Or, to put it another way
LORELAI: There’s a cat on my doorstep.
RORY: Well, that’s better than a bun in your oven.
LORELAI: It’s just sitting there, staring at me, like he knew this moment was coming. It’s still there. Why is it still there?
RORY: Mom, it’s a stray. It’s passing through. It’s hanging out. Relax. Move away from the window and go back to bed.
LORELAI: It’s not fair. We just broke up. It just happened. I’m still young. It’s still possible that I’m gonna have a successful relationship. You don’t know. My eggs are still viable.
RORY: Are you yelling at me or the cat?
LORELAI: The cat. I think he flipped me off with his tail. I’m Babette.
RORY: Babette’s not single.
LORELAI: Whose side are you on? Circle the wagons.
RORY: Sorry.
LORELAI: Everyone knows. They can see it in my face. “She’s single again. She couldn’t make it work again. She picked the wrong guy again.” [to cat] Hey, do not lick yourself in front of me.

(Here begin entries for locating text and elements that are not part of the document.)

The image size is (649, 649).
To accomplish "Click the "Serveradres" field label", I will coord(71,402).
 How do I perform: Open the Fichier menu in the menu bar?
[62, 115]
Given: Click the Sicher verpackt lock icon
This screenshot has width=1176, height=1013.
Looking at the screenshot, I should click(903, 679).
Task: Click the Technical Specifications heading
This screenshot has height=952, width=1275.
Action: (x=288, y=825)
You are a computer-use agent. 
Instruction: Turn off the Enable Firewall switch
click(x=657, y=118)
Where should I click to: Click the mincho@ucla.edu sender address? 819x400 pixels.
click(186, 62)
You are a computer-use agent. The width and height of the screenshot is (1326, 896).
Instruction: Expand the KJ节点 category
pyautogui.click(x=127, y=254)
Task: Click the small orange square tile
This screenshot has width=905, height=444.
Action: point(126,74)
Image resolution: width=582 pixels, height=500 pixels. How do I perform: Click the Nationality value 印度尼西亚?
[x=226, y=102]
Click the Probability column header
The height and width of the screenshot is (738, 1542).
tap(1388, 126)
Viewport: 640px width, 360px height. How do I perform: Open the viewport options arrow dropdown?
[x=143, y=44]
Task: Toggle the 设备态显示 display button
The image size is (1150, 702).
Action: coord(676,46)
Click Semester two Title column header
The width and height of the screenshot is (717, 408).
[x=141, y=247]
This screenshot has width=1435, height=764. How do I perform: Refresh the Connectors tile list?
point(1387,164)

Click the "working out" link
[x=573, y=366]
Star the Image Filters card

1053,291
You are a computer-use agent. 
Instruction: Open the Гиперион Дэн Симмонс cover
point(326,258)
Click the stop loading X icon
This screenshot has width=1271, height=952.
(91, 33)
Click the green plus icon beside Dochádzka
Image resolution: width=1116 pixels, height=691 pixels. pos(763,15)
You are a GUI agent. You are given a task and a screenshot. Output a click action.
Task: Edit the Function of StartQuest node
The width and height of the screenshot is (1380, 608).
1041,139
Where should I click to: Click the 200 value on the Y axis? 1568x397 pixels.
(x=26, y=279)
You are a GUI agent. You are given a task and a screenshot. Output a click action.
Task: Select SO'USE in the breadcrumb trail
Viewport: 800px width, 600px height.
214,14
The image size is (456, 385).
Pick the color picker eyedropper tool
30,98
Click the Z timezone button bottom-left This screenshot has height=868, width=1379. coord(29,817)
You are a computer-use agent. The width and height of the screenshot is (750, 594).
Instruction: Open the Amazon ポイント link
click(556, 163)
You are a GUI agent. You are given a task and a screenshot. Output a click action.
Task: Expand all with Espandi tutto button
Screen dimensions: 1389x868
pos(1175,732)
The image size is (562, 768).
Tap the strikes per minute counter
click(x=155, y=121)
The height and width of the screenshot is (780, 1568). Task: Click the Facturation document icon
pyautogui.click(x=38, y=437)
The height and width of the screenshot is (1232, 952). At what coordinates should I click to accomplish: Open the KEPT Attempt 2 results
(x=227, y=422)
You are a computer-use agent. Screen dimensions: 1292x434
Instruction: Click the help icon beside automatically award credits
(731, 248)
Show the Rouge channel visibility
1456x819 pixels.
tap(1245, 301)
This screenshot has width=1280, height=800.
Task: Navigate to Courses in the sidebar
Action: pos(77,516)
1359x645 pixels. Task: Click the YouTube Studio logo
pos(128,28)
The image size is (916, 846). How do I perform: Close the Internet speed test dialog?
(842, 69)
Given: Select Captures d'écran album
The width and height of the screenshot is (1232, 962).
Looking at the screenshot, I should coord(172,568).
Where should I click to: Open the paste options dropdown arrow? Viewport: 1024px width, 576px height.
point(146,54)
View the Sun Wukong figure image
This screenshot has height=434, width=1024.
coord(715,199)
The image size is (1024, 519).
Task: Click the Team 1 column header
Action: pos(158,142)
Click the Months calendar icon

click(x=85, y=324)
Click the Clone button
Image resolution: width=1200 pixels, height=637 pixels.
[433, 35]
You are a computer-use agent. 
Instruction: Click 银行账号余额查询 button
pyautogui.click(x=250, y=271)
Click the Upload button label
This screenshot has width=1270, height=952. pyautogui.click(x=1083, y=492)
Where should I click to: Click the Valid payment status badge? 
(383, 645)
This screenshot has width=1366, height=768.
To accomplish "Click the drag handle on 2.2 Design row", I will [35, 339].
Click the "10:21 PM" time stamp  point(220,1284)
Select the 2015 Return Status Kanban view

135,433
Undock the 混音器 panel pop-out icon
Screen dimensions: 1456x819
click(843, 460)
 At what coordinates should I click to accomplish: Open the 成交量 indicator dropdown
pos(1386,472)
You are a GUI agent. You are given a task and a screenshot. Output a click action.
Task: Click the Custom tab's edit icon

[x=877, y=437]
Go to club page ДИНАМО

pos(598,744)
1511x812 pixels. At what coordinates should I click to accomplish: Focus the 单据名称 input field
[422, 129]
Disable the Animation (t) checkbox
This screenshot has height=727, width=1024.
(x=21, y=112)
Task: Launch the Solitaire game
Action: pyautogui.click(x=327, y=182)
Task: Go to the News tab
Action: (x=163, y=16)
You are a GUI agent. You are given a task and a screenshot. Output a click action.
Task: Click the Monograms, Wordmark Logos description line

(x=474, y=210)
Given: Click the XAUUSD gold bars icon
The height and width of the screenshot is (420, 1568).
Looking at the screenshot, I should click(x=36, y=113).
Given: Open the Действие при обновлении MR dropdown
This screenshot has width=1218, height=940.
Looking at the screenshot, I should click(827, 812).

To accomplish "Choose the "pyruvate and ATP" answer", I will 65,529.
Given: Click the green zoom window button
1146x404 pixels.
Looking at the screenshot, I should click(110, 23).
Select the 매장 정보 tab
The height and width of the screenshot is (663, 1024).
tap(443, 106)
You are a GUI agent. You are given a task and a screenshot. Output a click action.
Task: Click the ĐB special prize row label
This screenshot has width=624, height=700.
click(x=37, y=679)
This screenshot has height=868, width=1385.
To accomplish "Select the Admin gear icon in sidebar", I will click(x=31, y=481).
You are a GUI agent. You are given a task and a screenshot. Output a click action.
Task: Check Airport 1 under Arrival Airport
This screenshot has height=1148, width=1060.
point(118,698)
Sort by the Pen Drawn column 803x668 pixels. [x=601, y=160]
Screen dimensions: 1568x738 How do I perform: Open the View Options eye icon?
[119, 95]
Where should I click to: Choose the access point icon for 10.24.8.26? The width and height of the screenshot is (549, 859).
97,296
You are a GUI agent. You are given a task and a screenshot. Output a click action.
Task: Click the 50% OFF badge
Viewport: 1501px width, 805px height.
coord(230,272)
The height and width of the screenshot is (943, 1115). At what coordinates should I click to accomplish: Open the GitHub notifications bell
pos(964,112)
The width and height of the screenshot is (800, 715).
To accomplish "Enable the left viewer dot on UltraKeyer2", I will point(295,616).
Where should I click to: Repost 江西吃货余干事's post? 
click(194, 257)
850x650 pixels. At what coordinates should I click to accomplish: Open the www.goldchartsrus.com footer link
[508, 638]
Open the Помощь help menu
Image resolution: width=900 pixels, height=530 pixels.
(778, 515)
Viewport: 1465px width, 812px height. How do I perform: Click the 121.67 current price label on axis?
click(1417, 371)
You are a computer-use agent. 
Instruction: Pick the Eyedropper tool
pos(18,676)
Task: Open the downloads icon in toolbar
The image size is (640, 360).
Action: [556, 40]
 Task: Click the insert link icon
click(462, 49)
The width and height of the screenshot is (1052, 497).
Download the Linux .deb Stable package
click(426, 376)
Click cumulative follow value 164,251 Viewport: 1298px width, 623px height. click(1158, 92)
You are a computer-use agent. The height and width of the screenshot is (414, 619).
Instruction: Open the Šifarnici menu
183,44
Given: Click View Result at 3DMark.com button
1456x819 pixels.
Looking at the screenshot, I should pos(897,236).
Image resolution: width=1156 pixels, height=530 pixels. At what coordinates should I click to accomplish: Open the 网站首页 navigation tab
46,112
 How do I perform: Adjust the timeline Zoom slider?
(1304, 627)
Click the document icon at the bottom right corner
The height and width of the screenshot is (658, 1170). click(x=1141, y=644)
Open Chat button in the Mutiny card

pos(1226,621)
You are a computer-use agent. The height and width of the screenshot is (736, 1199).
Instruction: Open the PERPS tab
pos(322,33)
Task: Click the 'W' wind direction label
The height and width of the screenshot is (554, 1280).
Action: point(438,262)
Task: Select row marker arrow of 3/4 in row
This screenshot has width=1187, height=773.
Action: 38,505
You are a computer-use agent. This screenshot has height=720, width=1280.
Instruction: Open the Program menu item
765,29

RORY: Mom, I need you to get a grip. You’re tired, you’re stressed out, and you’re not seeing things clearly.
LORELAI: Oh, my God!
RORY: What?
LORELAI: There are two of them. They’re not even easing me into this, those bastards. I give up. I guess I need to start collecting newspapers and magazines, find a blue bathrobe, lose my front teeth.
RORY: Well, obviously, you’ve got a busy day ahead of you, so I’m gonna let you go.